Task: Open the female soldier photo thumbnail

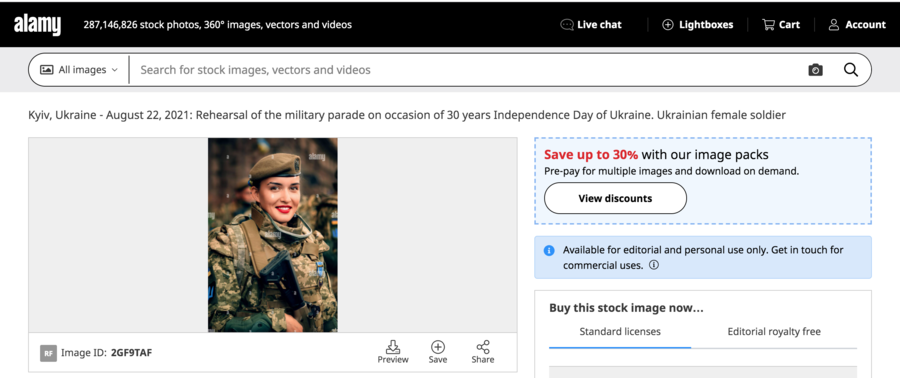Action: click(x=273, y=235)
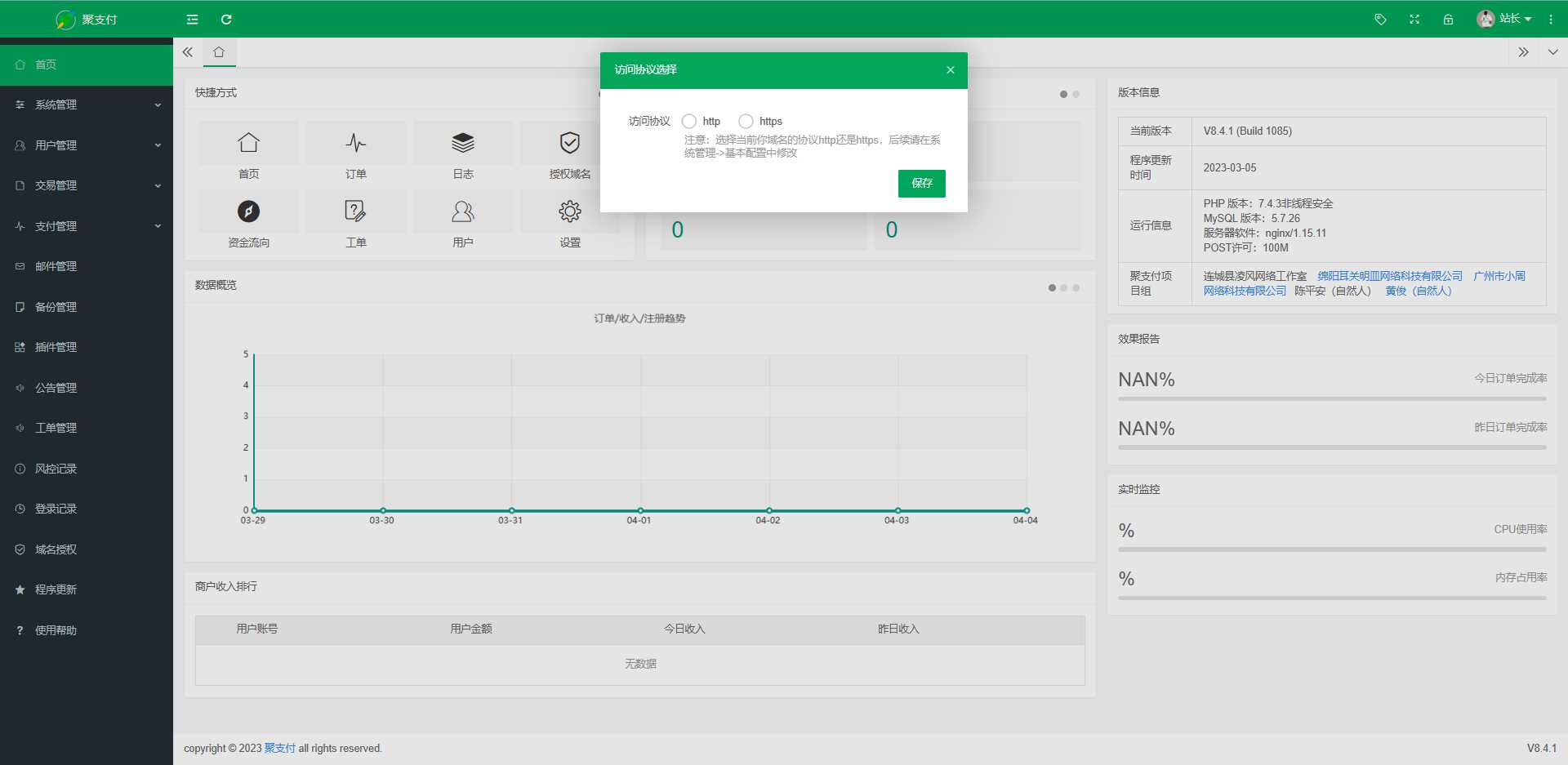Viewport: 1568px width, 765px height.
Task: Expand the 系统管理 sidebar menu
Action: tap(87, 105)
-------------------------
Please copy every line of the rows above that contains the string "Task", keeping only lines where the case matches exactly.

### Exercise output
Task: Open the female soldier photo thumbnail
Task: Expand the 系统管理 sidebar menu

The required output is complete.